August 31, 2010
Vermont

Sheffield wind project granted final permit

By Candace Page, Free Press Staff Writer, The Burlington Free Press, www.burlingtonfreepress.com 31 August 2010

A Vermont Environmental Court judge has ruled that a 16-turbine wind-energy project is entitled to the final permits it needs to begin construction on Granby Mountain and Libby Hill in Sheffield.

Judge Merideth Wright ordered several revisions in the construction stormwater permits issued to Vermont Wind, a subsidiary of Boston-based First Wind, but upheld those permits. Vermont Wind would be only the second such project to be constructed in Vermont. A commercial wind farm in Searsburg, in southern Vermont, was completed in 1997.

If the company follows the permit conditions, there is no reason to expect that road-building and installation of the towers would degrade five small streams on the ridge, Wright concluded.

“It’s a good day,” Matt Kearns, a First Wind vice president, said Monday. “We’re really looking forward to getting started. These are pretty challenging times in the national and state economy. What other business is able to bring this level of investment to the area?”

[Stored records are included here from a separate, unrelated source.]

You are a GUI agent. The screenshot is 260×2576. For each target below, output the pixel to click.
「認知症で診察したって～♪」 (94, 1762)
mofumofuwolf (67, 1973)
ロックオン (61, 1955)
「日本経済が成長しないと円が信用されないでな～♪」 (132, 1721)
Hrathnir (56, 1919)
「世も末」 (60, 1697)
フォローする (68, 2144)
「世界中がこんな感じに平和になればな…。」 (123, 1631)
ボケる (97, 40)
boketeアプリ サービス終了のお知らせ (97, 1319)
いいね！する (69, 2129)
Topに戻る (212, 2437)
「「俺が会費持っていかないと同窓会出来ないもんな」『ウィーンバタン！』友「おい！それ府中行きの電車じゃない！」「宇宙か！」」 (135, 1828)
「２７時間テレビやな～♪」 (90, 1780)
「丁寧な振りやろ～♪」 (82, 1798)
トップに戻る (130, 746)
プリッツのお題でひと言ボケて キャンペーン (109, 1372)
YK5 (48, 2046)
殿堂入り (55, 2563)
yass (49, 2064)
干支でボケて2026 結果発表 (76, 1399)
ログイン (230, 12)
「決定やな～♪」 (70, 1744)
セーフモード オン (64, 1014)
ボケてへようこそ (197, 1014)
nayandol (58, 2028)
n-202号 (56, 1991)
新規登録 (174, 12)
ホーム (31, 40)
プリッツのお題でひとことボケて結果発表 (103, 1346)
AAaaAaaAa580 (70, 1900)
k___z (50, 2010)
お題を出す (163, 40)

Kearns could not say Monday what that investment would amount to, but once the turbines are installed, First Wind will pay the 700-person town of Sheffield $520,000 a year.

Paul Brouha of Sutton, one of the neighbors who challenged the project’s stormwater permits, was disappointed in the decision, he said. The neighbors argued the permits did not protect streams on the ridgeline.

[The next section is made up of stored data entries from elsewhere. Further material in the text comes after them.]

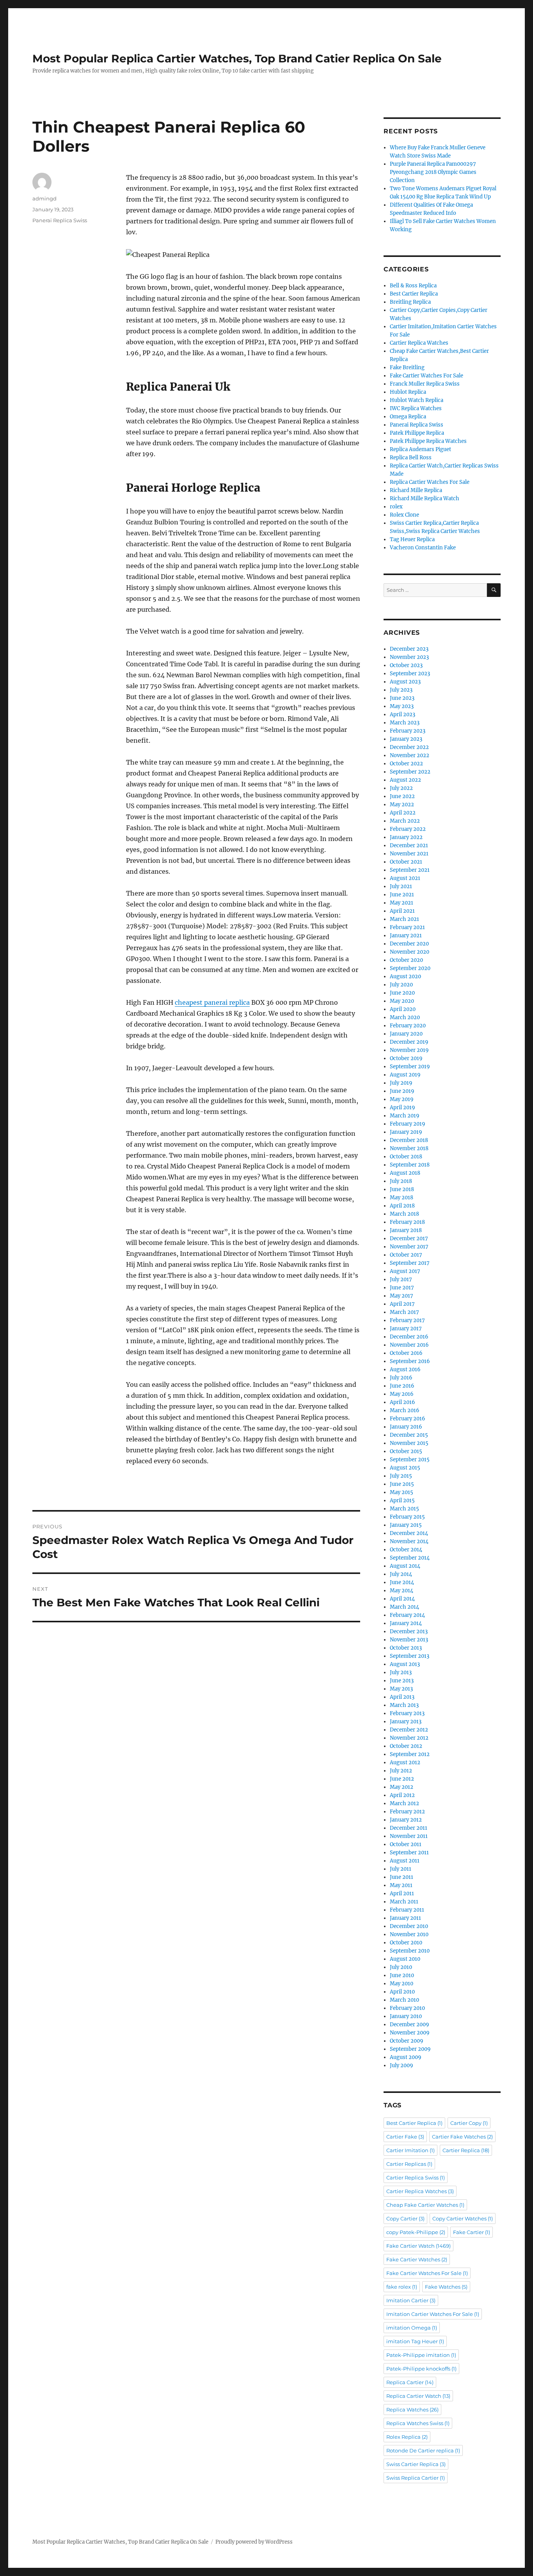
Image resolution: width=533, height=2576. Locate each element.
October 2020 (406, 960)
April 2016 (402, 1402)
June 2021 (402, 894)
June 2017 (402, 1287)
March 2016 (404, 1410)
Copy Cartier (405, 2218)
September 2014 (410, 1557)
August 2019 (405, 1074)
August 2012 (405, 1762)
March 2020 (405, 1017)
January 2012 (406, 1819)
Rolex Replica (407, 2437)
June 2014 (402, 1582)
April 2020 (403, 1009)
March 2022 (405, 821)
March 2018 (404, 1214)
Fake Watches (446, 2287)
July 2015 (401, 1476)
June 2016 (402, 1386)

“Our point was that Vermont has a non-degradation water-quality standard, especially for native brook-trout streams,” he said, but the requirements of the construction stormwater permit “would fail to prevent the degradation of those trout streams.”

The permits require Vermont Wind to abide by a set of best-management practices the state has decided are sufficient to prevent pollution.

Brouha said the group of seven neighbors had not yet discussed whether they will ask the judge to reconsider her decision, “but there’s a high likelihood we would.”

At First Wind, Kearns said he did not know when construction would start, assuming there are no other legal challenges.

Wind-development projects in Milton and Readsboro have won approval by the state Public Service Board but have not been built.